Records about locating elements on screens
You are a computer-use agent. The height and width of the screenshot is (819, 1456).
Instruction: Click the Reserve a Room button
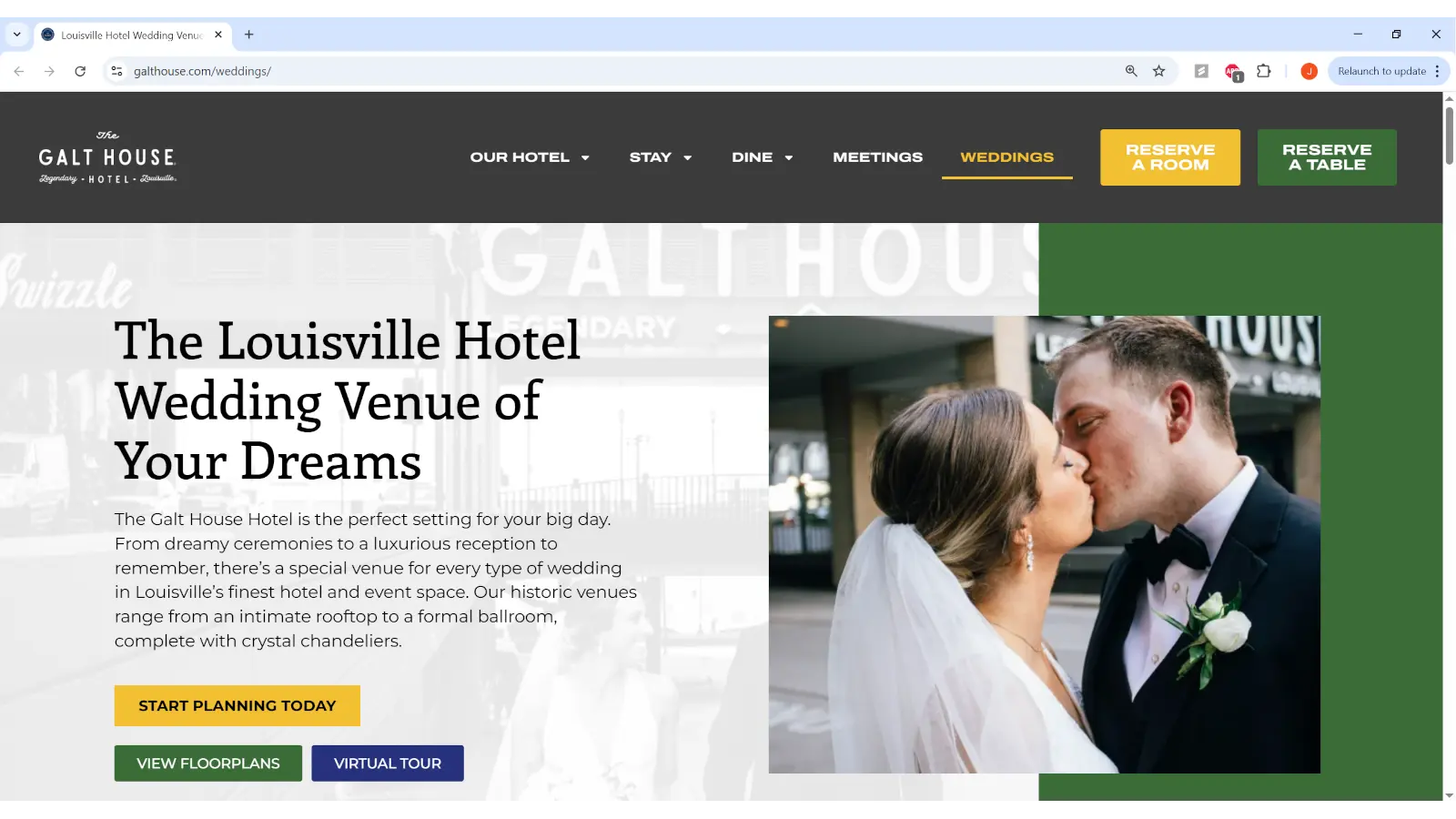(1169, 157)
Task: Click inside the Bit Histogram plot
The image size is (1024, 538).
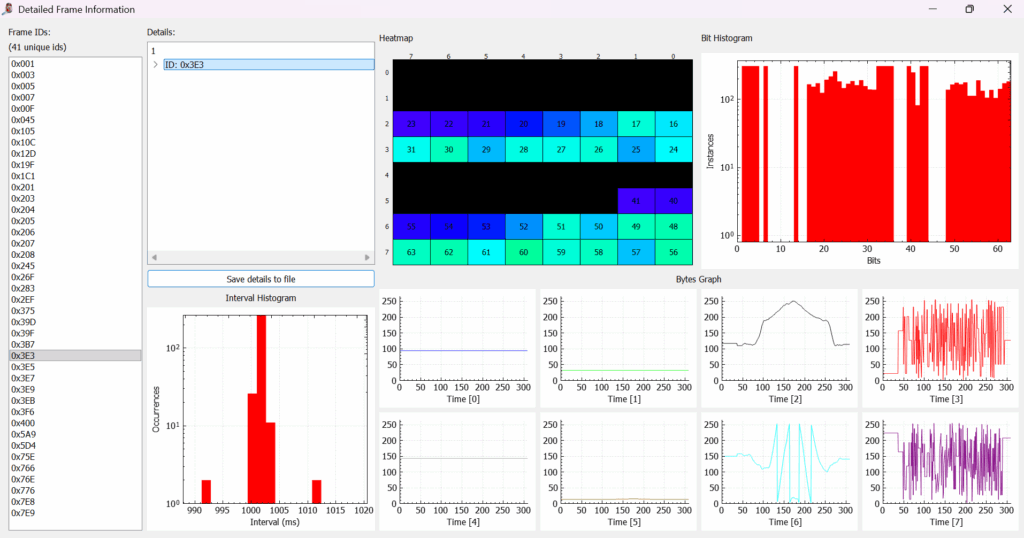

Problem
Copy out the entire listing above word for word, leaving out the pictures.

Written response
You are a computer-use agent. The height and width of the screenshot is (819, 1456).
Instruction: Click the Reserve a Room button
(1169, 157)
Task: Click inside the Bit Histogram plot
The image size is (1024, 538).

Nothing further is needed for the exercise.